Instructions for the task ▸ Only the stretch below from the line holding "[search] (681, 944)" through the line holding "Privacy Policy (43, 2149)" should be restated, word for word and with both ends included; pictures stay out.

*** Material provided ***

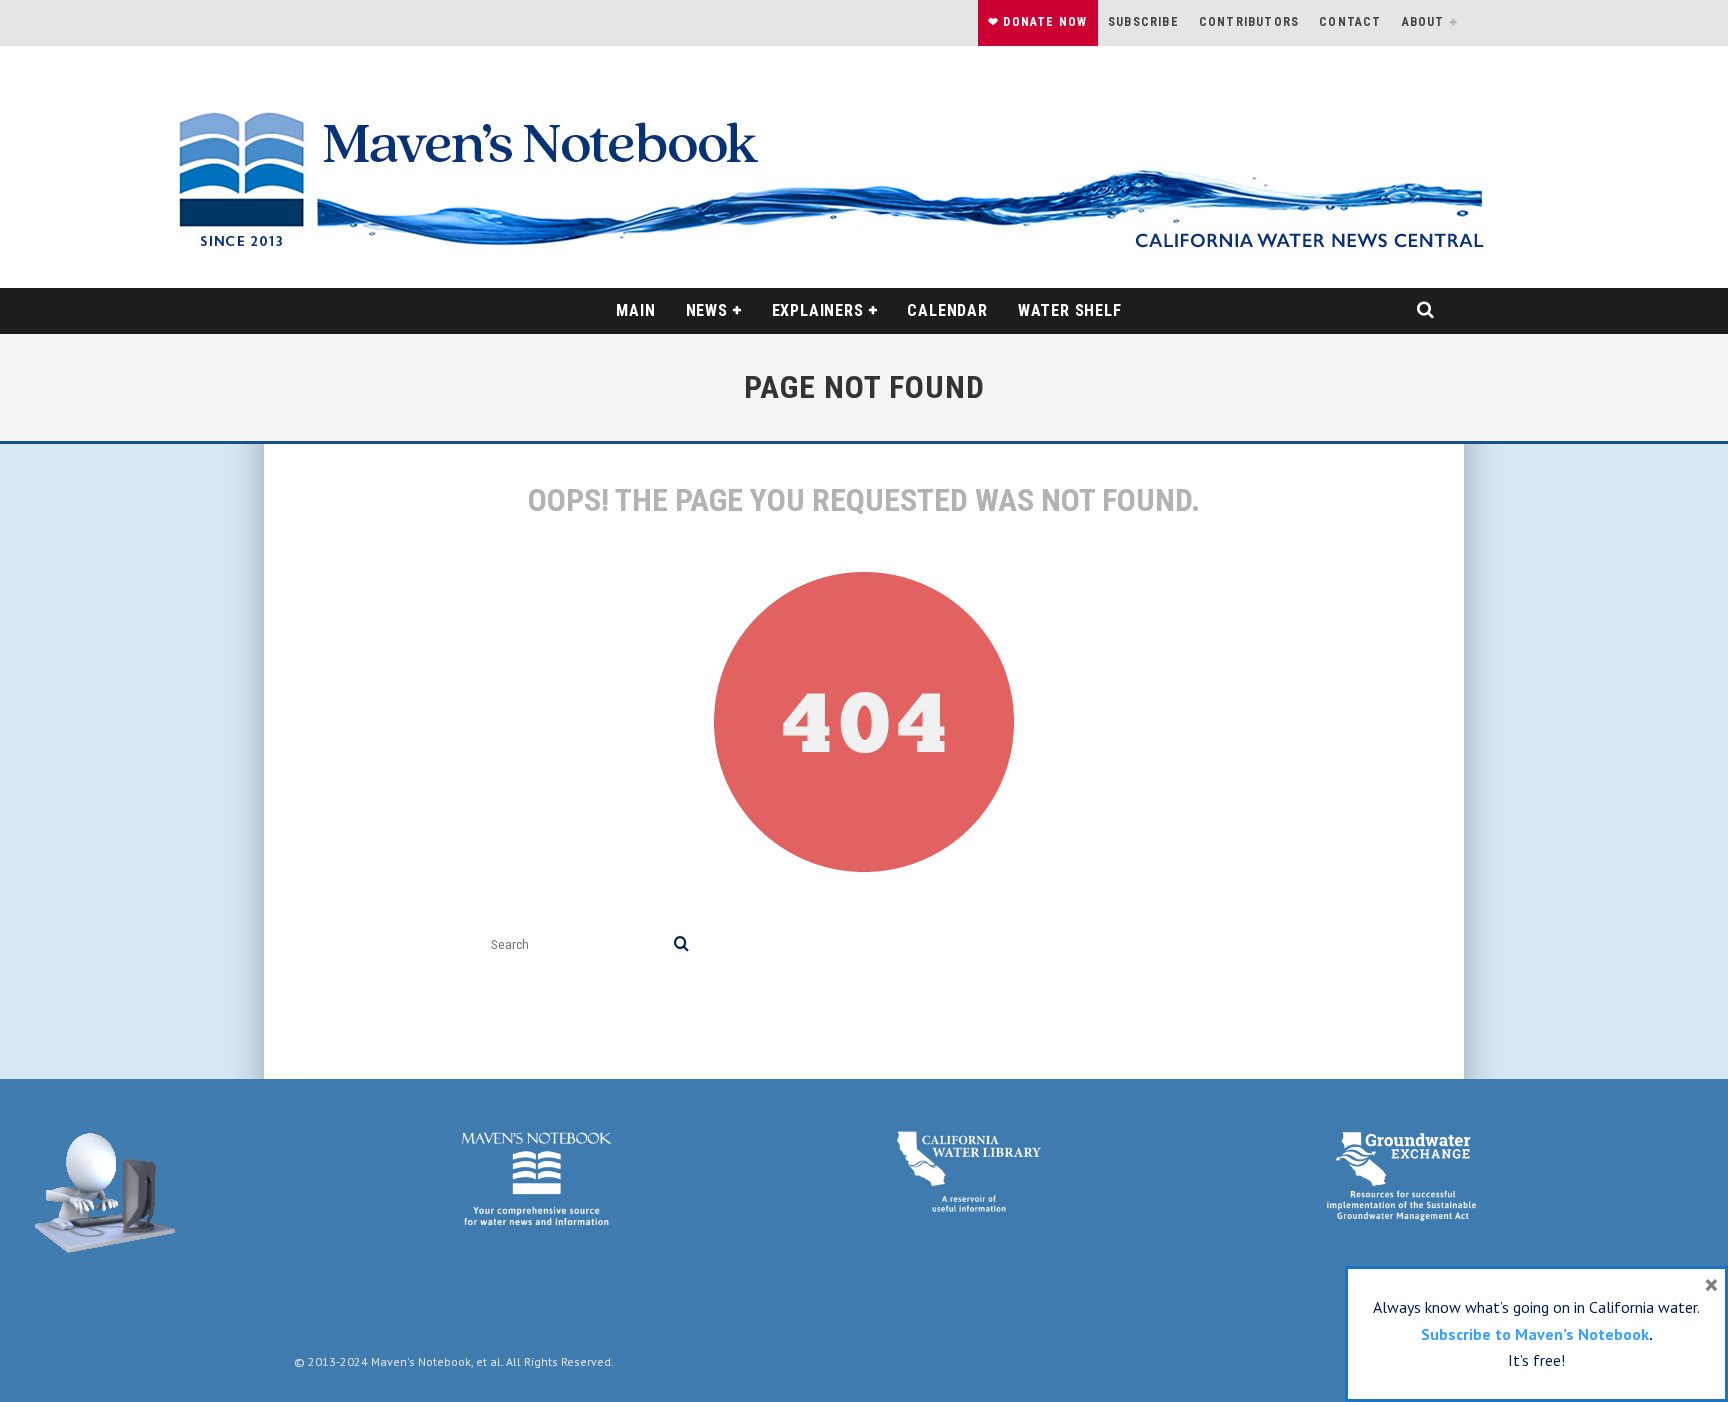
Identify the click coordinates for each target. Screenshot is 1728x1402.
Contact (1350, 22)
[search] (681, 944)
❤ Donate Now (1037, 22)
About (1423, 22)
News (707, 310)
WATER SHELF (1070, 310)
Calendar (947, 310)
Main (635, 310)
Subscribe (1143, 22)
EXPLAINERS (818, 310)
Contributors (1249, 22)
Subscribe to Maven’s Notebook (1535, 1334)
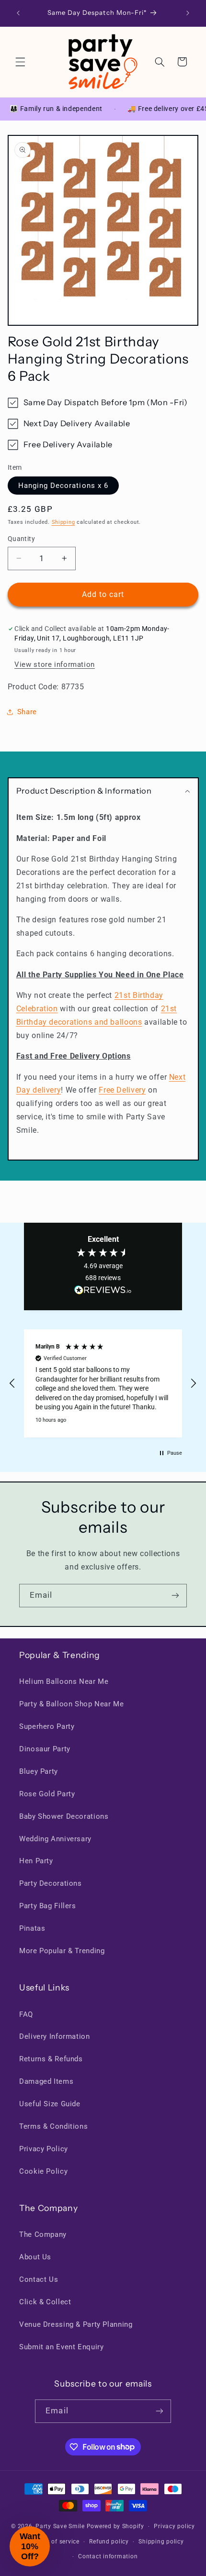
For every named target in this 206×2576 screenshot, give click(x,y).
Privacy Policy (43, 2149)
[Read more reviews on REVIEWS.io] (103, 1292)
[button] (20, 62)
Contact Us (38, 2279)
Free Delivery (122, 1090)
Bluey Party (38, 1771)
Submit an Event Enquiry (61, 2347)
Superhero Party (46, 1726)
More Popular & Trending (62, 1950)
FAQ (26, 2014)
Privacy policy (174, 2526)
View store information (54, 664)
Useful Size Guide (49, 2104)
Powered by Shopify (115, 2526)
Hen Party (36, 1861)
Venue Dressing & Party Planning (76, 2324)
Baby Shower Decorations (64, 1816)
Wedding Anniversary (55, 1839)
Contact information (107, 2556)
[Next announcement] (187, 12)
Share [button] (27, 712)
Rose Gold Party (47, 1794)
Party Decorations (50, 1883)
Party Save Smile (60, 2526)
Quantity (21, 538)
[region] (103, 1383)
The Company (43, 2234)
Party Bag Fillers (47, 1906)
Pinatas (32, 1928)
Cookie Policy (43, 2171)
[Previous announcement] (18, 12)
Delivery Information (54, 2036)
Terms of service (56, 2541)
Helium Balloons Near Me (64, 1681)
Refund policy (109, 2541)
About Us (35, 2257)
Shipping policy (160, 2541)
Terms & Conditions (53, 2126)
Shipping (63, 522)
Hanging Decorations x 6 (63, 485)
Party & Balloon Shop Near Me (71, 1704)
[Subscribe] (175, 1595)
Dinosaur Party (44, 1749)
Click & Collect (45, 2302)
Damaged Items (46, 2081)
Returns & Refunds (51, 2059)
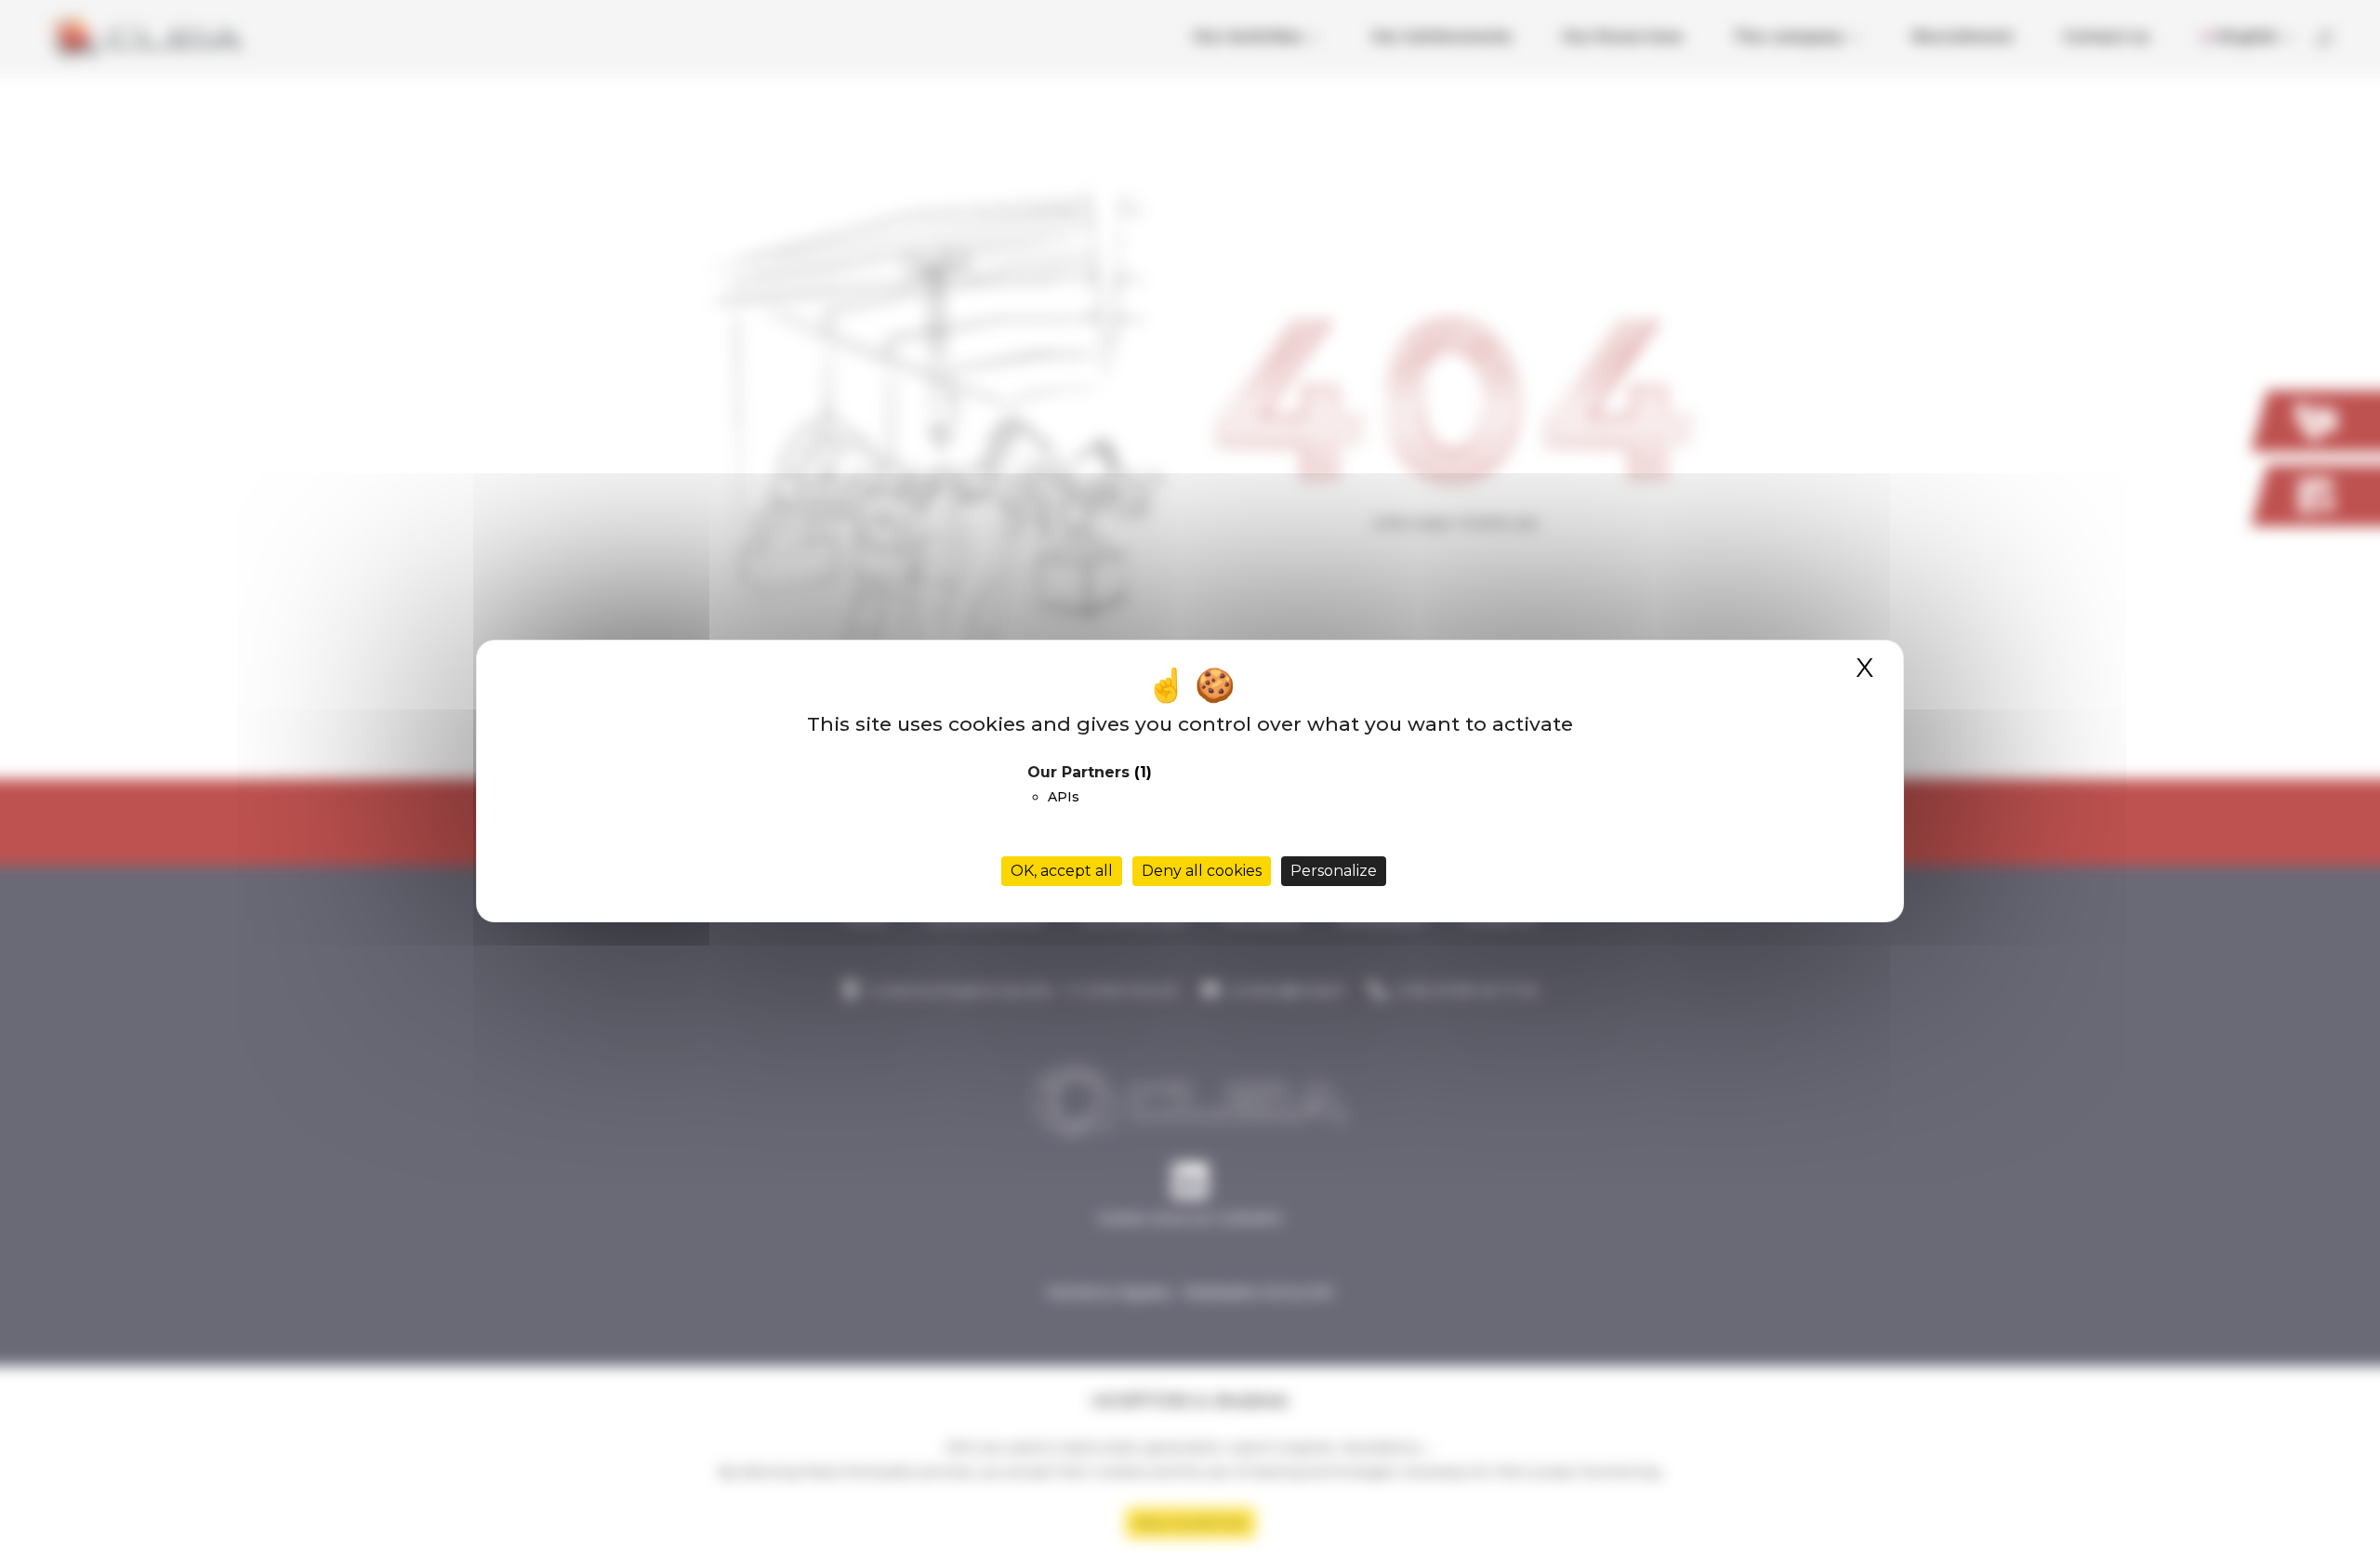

*** End of Material provided ***

The completed task ▸
[search] (681, 944)
❤ Donate Now (1037, 22)
About (1423, 22)
News (707, 310)
WATER SHELF (1070, 310)
Calendar (947, 310)
Main (635, 310)
Subscribe (1143, 22)
EXPLAINERS (818, 310)
Contributors (1249, 22)
Subscribe to Maven’s Notebook (1535, 1334)
For every named target in this 206×2576 screenshot, give click(x,y).
Privacy Policy (43, 2149)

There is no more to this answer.